*WHAT YOU NEED TO DO*
- a) Summarize the forum thread about glBindBufferBase performance in two sentences.
- b) In the forum thread about glBindBufferBase performance, how long did glBindBufferBase take for 376 objects when the poster cached the uniform buffer and bound it every frame?

Performance of opengles glBindBufferBase

I am now doing some optimization for rendering process. I notice that in my game some objects is totally static and never changed.

In my old way, I will create a uniform buffer every frame, and put variables in it, such as objectToWorldMatrix, LightData etc. Then use glBindBufferBase to bind buffer to right slot. The glBindBufferBase cost 0.03ms ~ 0.05ms for 376 objects.

In my new way, I will cache the uniform buffer and just use glBindBufferBase to bind my cached buffer every frame. The glBindBufferBase will cost 0.13ms ~ 0.21ms for 376 objects.

The results is so weird. Why are costs of glBindBufferBase different? Did I miss some special optimization for new created buffer?

Furthermore, Do I need to call glBindBufferBase in every frame if the buffer is constant? Some people say OpenGL is a state machine and setting will not be changed unless you change it. However, I found if I just set it once, my objects would not be rendered.

I found that if I do Map/Unmap before glBindBufferBase, I can get some perfomance boost. It is so weird.

What GPU and GPU driver are you testing this on?

*COLLECTED DATA*
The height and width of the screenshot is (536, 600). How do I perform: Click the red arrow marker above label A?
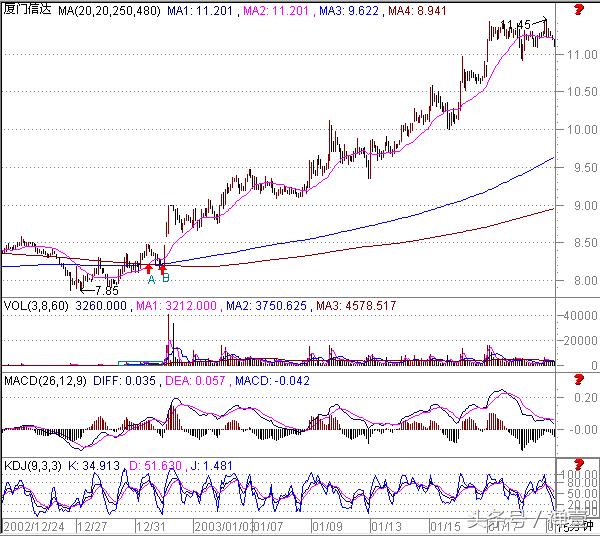coord(149,267)
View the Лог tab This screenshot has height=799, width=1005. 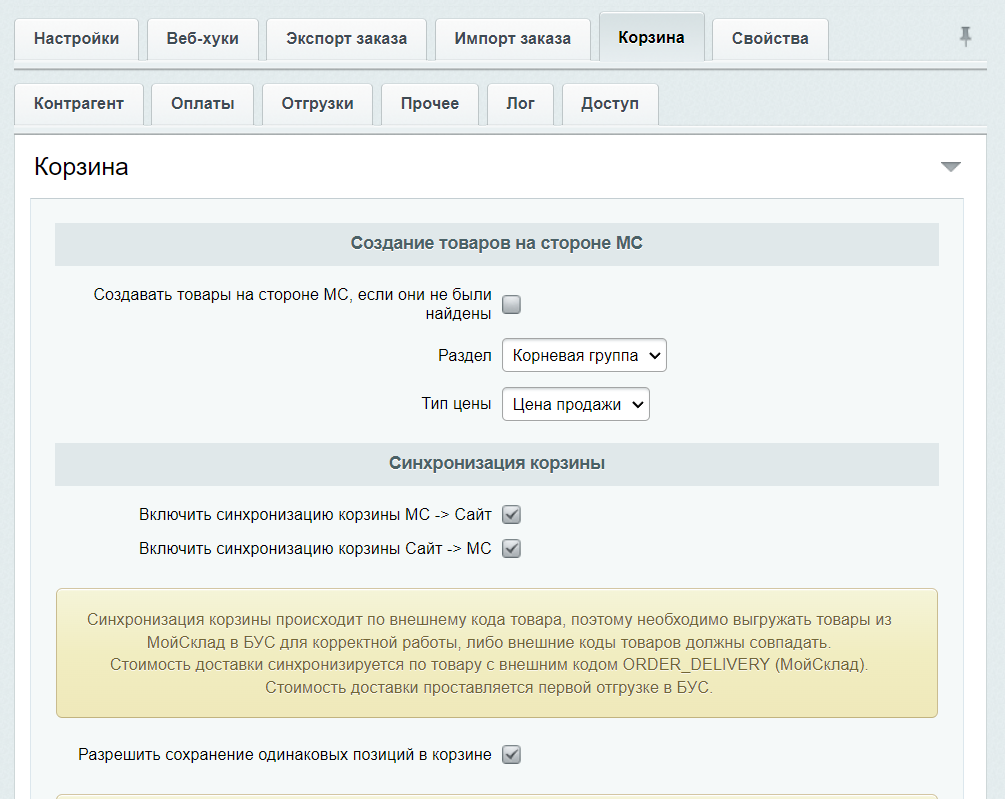520,103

*THE RESPONSES*
- a) The poster reports that glBindBufferBase cost 0.03 to 0.05 ms for 376 objects when a new uniform buffer was created every frame, but 0.13 to 0.21 ms when a cached buffer was bound every frame, and asks why the costs differ. The poster also says that objects were not rendered when the buffer was bound only once and that mapping and unmapping before glBindBufferBase gave some performance boost, and a reply asks which GPU and GPU driver were used for testing.

- b) 0.13 ms to 0.21 ms.